Die Androhung der Ersatzvornahme stellt eine Vollstreckungsmaßnahme dar, der – sollte sie wegen dieses Mangels nicht sogar materiell rechtswidrig sein – zumindest ein Vollstreckungshindernis entgegensteht, wenn die durchzuführende Ersatzvornahme – wie hier – zwingend mit der Inanspruchnahme des Eigentums Dritter einhergeht, es jedoch an einer Duldungsverfügung gegenüber dem Eigentümer fehlt (vgl. OVG Nordrhein-Westfalen, Urteil vom 3. September 2018 – 11 A 546/15 –, juris Rn. 70 m.w.N.). Dabei kann hier dahinstehen, ob die Duldungsverfügung an die Wohnungseigentümergemeinschaft oder deren Mitglieder zu richten ist (vgl. zur Teilrechtsfähigkeit einer WEG: BGH, Beschluss vom 2. Juni 2005 – V ZB 32/05 – juris), da jedenfalls Eigentum eines Dritten betroffen ist.
Die Kostenentscheidung folgt aus §§ 155 Abs. 1, 162 Abs. 3 VwGO. Die Kostenverteilung berücksichtigt, dass die Bedeutung der Androhung von Zwangsmitteln in Anlehnung an Ziffer 1.7.1 des Streitwertkatalogs mit ca. 1/8 des Streitwerts der zugehörigen Hauptsache zu bemessen ist.
Die Streitwertfestsetzung für das Beschwerdeverfahren beruht auf § 47 Abs. 1, § 53 Abs. 2 Nr. 2, § 52 Abs. 1 GKG, die Abänderung des erstinstanzlich festgesetzten Streitwerts zudem auf § 63 Abs. 3 Nr. 2 GKG. Bei der Bestimmung des Streitwerts legt der Senat Bezug nehmend auf Ziffer 51.2.3 des Streitwertkatalogs zunächst für die angeordnete Beseitigung des Steges einschließlich eines Liegeplatzes den Regelstreitwert zu Grunde und berücksichtigt mit Blick auf die dort liegenden drei Motorboo für die zwei weiteren Liegeplätze jeweils 750,- Euro.
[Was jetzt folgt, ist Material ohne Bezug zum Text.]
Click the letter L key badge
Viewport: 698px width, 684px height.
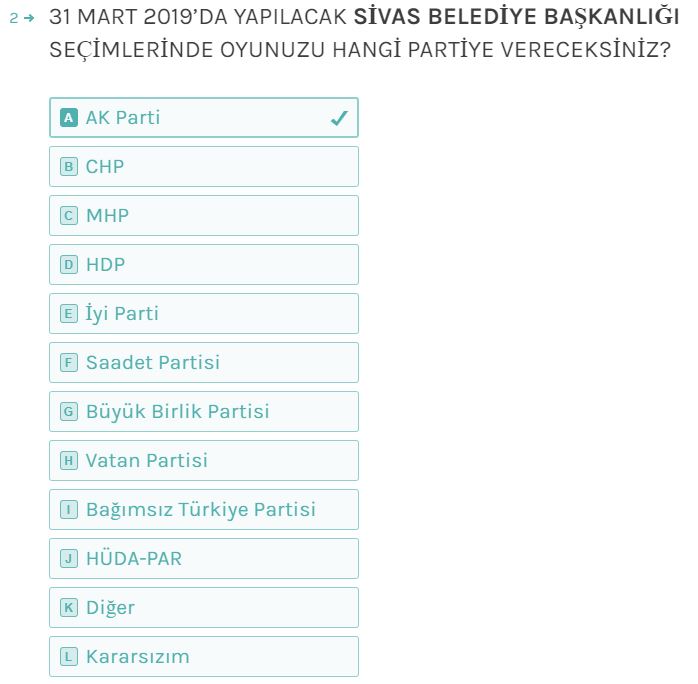pos(69,657)
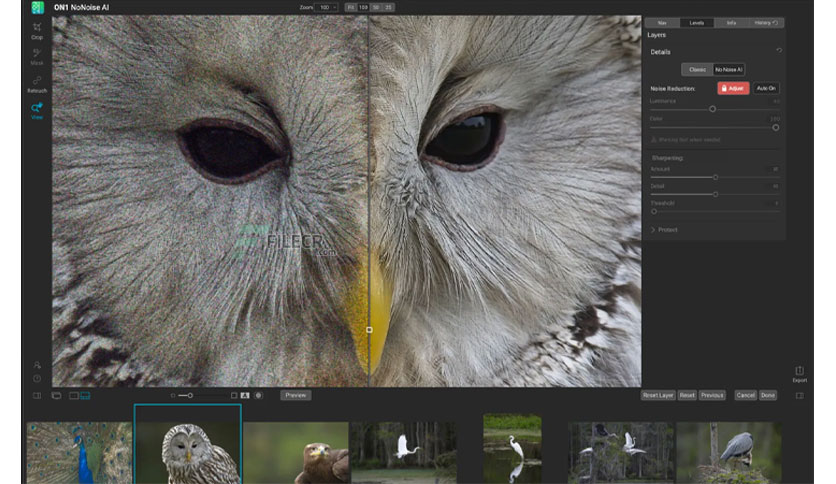Switch noise mode to NoNoise AI

[x=728, y=69]
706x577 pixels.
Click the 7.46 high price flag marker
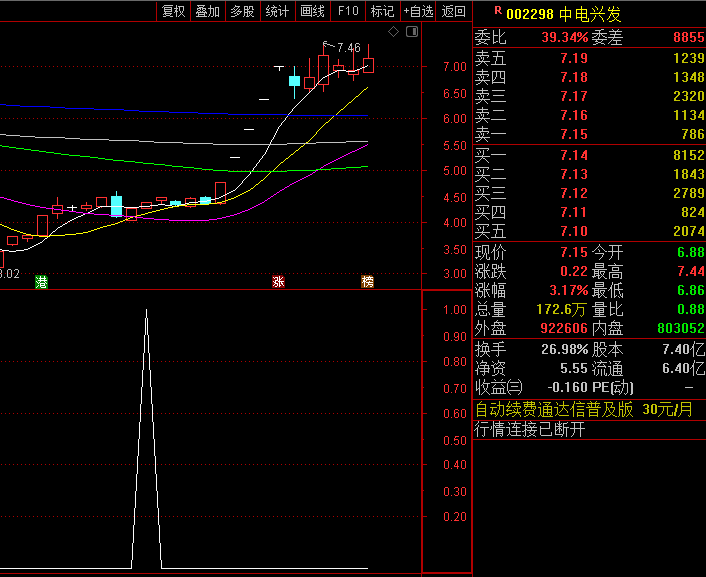pos(346,47)
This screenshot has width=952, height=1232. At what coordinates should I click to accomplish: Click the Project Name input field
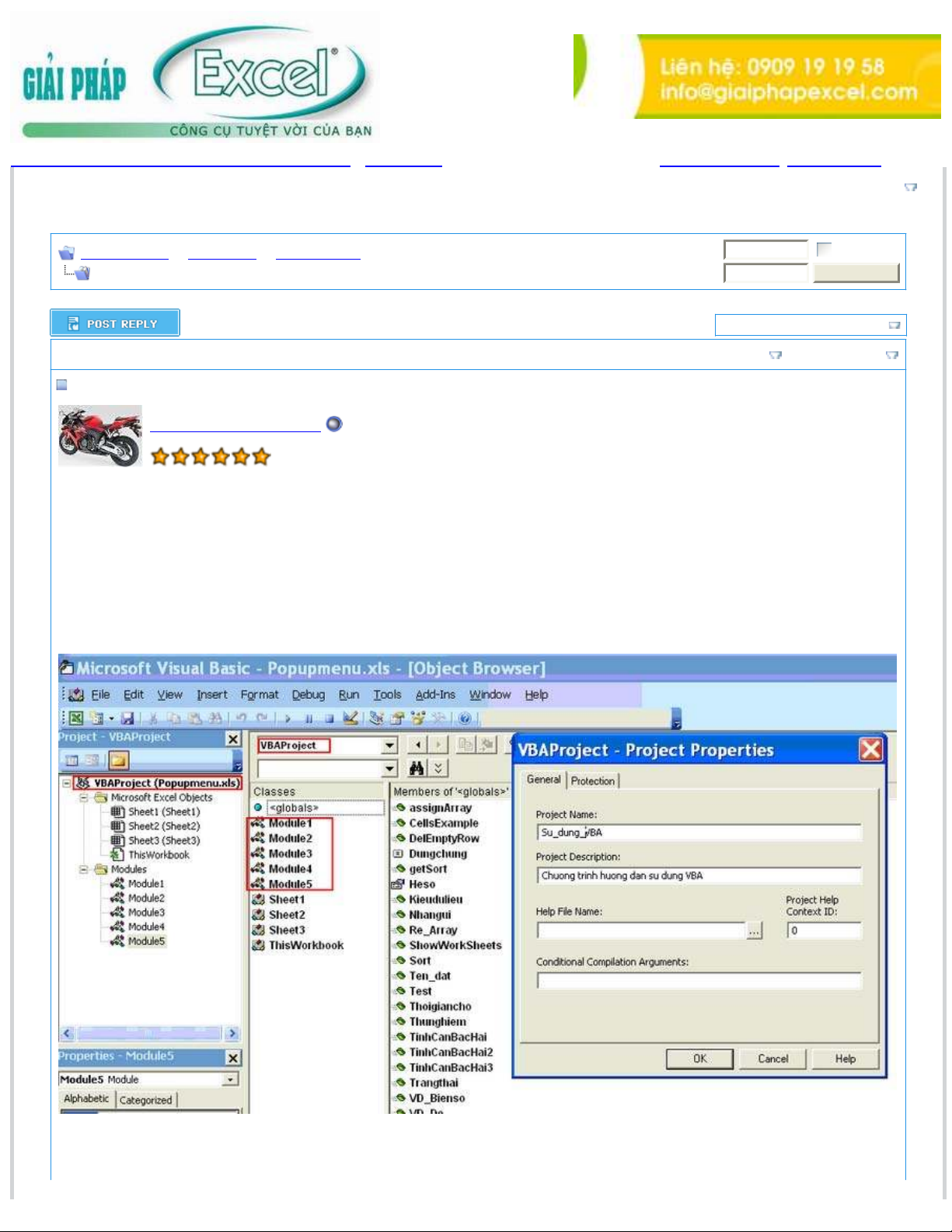click(x=698, y=832)
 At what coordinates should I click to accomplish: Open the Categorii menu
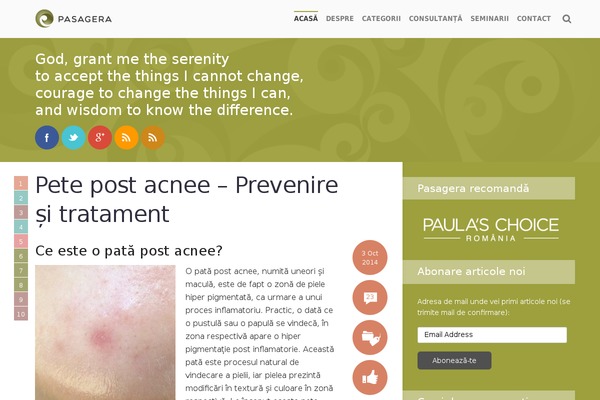381,18
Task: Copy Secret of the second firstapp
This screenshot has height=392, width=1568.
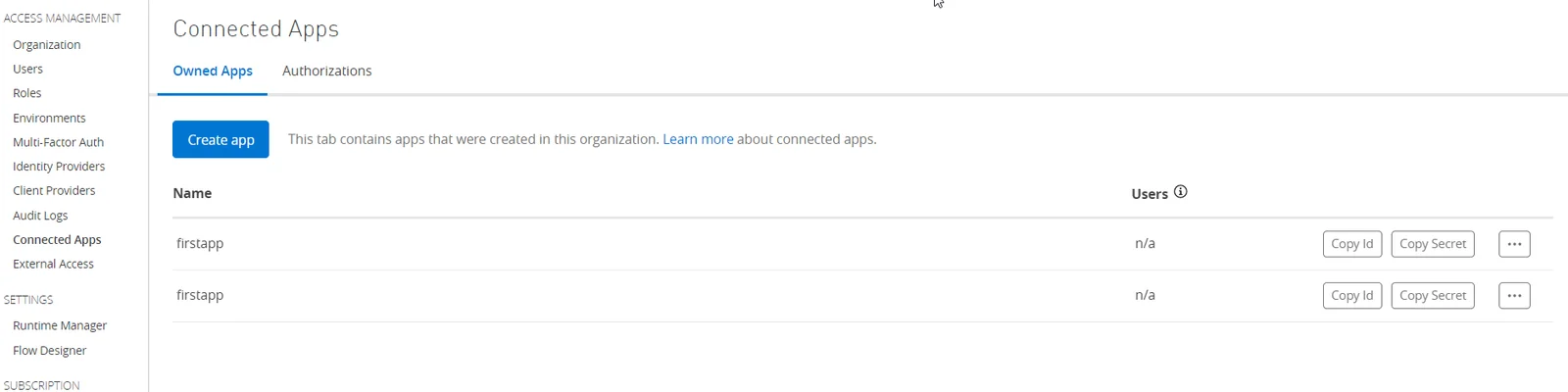Action: pos(1433,296)
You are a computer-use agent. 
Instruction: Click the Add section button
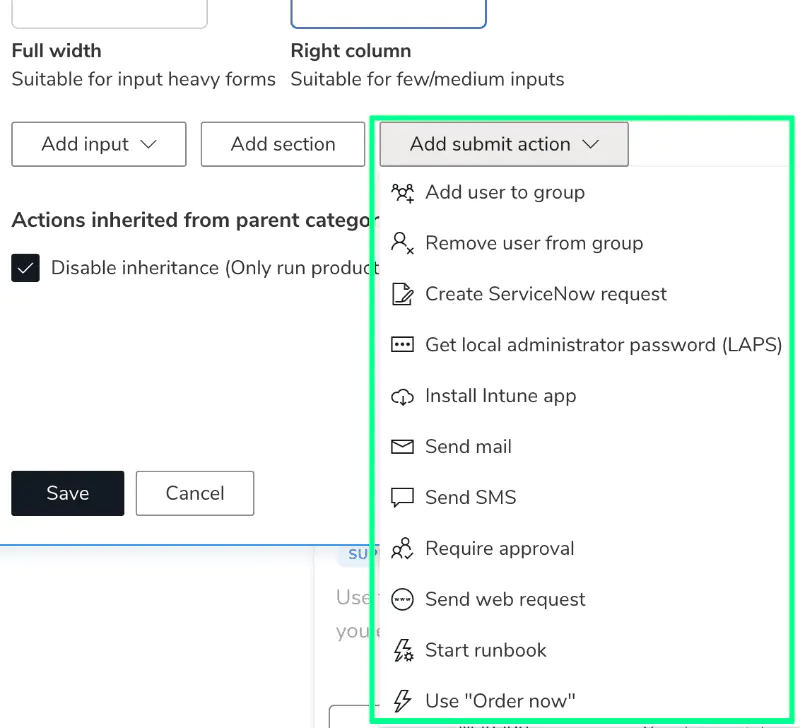coord(282,144)
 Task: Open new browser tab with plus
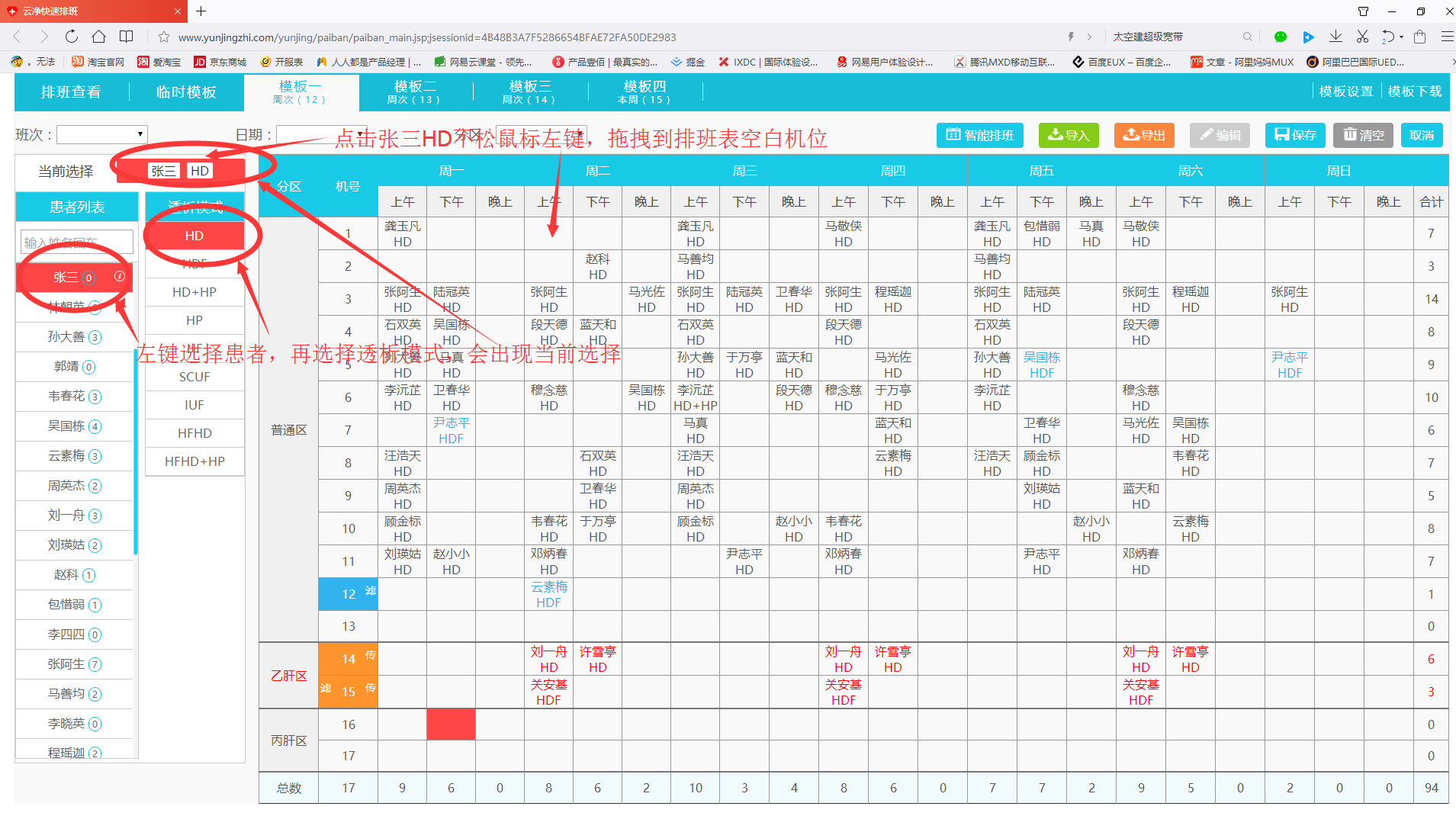(201, 11)
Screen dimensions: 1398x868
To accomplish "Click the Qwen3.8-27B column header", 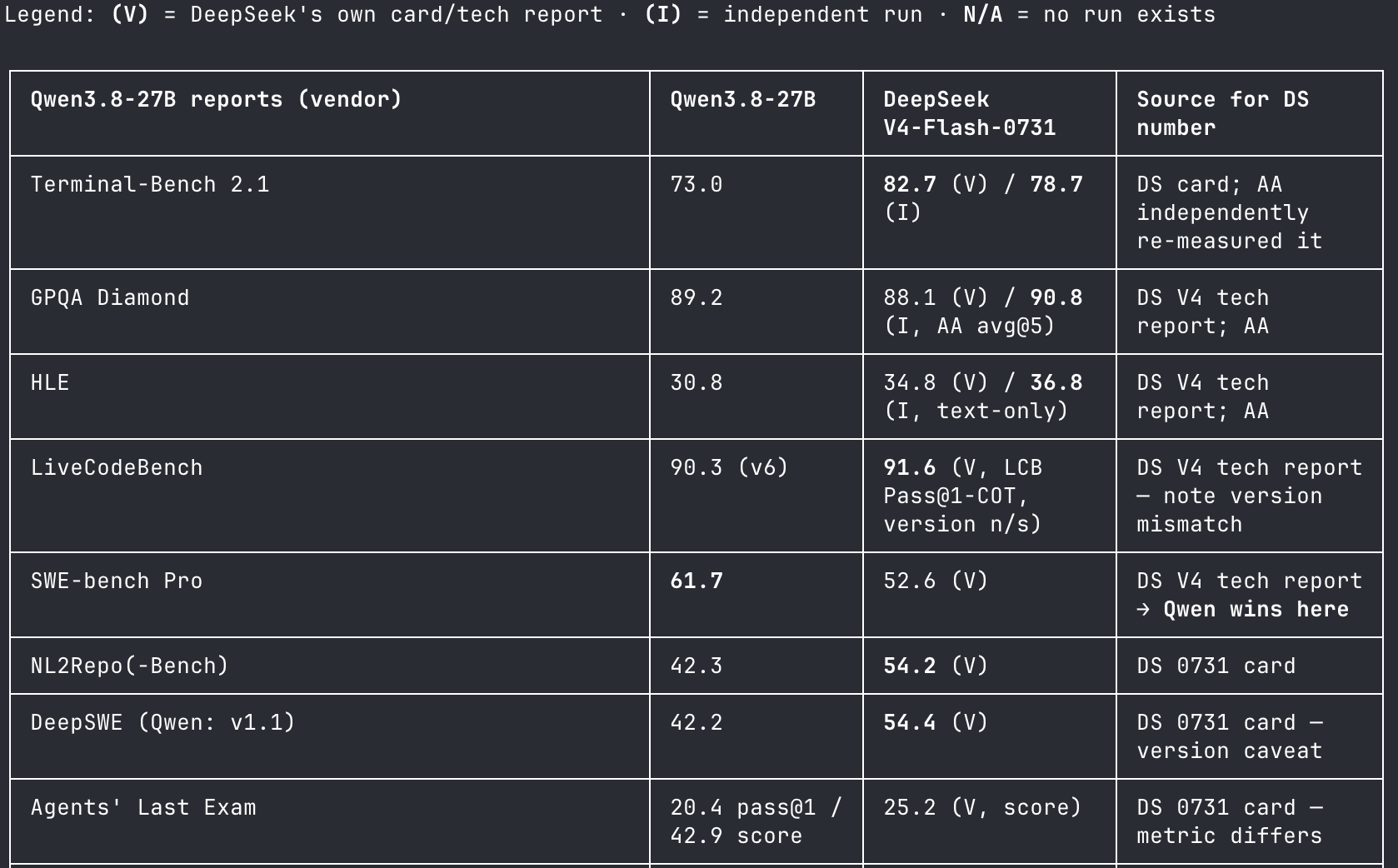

Zu dem sich hieraus ergebenden Betrag von 6.500,- Euro sind die veranschlagten Kosten der Ersatzvornahme zu addieren, allerdings nur bezogen auf den Zugangssteg, nicht jedoch auf die Anbindepfähle, denn insofern hat die Antragstellerin weder Widerspruch erhoben noch Antrag auf Eilrechtsschutz gestellt. Den resultierenden Betrag von (6.500,- Euro + 3.000,- Euro=) 9.500,- Euro hat der Senat mit Bezug auf das Eilverfahren halbiert.
Dieser Beschluss ist unanfechtbar (§ 152 Abs. 1 VwGO, § 68 Abs. 1 Satz 5 i.V.m. § 66 Abs. 3 Satz 3 GKG).